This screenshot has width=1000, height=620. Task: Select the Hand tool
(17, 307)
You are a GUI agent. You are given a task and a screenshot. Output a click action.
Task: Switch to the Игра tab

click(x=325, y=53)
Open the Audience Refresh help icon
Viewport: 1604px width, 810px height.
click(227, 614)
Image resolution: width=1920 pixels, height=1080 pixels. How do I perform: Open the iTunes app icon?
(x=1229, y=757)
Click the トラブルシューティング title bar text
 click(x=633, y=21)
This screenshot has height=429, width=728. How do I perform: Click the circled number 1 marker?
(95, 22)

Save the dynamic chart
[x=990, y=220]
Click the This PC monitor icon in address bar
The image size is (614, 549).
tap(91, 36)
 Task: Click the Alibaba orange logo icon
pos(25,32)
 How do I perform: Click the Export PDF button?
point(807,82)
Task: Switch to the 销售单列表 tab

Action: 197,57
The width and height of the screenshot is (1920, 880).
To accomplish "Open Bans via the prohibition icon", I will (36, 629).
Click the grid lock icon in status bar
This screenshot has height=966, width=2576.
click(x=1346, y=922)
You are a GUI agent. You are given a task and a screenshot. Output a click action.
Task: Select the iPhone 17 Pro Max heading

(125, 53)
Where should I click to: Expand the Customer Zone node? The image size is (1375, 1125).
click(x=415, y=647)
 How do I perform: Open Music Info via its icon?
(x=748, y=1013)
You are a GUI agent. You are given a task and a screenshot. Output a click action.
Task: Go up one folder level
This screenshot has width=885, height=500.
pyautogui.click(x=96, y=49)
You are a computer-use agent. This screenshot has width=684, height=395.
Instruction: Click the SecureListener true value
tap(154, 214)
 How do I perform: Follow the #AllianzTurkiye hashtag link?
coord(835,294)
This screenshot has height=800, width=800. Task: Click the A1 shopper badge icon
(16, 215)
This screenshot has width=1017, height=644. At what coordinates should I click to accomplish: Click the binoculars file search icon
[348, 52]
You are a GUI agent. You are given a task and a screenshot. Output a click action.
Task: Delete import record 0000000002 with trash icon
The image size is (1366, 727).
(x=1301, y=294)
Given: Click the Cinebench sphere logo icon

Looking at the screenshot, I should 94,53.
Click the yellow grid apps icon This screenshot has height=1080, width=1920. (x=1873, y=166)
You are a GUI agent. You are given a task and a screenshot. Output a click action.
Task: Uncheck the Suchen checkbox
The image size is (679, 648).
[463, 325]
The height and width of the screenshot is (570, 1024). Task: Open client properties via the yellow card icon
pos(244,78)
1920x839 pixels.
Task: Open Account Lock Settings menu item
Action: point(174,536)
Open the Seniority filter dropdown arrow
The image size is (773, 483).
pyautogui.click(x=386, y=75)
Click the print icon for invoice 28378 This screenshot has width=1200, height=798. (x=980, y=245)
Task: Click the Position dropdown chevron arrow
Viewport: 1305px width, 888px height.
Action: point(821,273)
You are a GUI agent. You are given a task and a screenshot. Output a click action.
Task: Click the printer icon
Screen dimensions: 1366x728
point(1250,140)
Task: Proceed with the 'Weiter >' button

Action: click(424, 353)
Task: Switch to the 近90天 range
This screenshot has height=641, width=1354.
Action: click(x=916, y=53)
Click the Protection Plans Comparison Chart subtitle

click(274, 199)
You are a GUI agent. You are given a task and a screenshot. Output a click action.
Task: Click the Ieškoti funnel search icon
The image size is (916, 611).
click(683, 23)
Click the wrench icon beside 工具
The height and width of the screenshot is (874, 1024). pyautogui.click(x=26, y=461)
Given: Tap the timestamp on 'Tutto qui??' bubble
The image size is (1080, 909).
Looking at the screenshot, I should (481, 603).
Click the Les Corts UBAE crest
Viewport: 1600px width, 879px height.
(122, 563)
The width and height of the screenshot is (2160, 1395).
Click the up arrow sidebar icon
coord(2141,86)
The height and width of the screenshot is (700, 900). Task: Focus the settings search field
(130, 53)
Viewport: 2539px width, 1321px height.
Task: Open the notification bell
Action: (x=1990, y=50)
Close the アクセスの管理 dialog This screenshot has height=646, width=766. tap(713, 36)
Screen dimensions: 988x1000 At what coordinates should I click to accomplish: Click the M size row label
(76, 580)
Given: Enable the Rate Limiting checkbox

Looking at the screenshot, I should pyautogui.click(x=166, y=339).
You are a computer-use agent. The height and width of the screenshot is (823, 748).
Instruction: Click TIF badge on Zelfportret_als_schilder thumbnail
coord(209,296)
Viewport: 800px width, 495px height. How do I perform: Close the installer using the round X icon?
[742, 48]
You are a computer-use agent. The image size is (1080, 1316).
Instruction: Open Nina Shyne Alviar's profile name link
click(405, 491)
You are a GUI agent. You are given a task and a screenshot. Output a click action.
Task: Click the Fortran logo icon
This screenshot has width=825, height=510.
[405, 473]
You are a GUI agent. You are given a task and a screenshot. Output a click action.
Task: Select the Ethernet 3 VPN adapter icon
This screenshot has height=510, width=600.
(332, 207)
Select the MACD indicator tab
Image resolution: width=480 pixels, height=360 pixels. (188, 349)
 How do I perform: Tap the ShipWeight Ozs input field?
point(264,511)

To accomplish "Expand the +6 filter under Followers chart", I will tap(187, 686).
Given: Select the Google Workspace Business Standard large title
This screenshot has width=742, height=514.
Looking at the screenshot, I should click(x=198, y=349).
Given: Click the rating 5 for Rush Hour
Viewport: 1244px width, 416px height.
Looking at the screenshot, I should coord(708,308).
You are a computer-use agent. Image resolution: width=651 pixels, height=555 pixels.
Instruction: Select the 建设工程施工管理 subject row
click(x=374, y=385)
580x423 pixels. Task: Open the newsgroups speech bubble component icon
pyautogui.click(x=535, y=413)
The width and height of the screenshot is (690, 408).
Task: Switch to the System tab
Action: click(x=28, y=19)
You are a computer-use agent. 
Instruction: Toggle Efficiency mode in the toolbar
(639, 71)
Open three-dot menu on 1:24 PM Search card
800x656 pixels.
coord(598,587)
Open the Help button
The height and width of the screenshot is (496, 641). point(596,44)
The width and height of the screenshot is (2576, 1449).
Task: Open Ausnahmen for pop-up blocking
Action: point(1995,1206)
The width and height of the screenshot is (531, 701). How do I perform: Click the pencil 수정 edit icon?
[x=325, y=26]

************

* _Objective_: Can you return the entries from the line with "Given: Select the" up to and including the line with "click(x=374, y=385)" verbatim, with nothing else?

* _Response to the exercise_:
Given: Select the Google Workspace Business Standard large title
This screenshot has width=742, height=514.
Looking at the screenshot, I should click(x=198, y=349).
Given: Click the rating 5 for Rush Hour
Viewport: 1244px width, 416px height.
Looking at the screenshot, I should coord(708,308).
You are a computer-use agent. Image resolution: width=651 pixels, height=555 pixels.
Instruction: Select the 建设工程施工管理 subject row
click(x=374, y=385)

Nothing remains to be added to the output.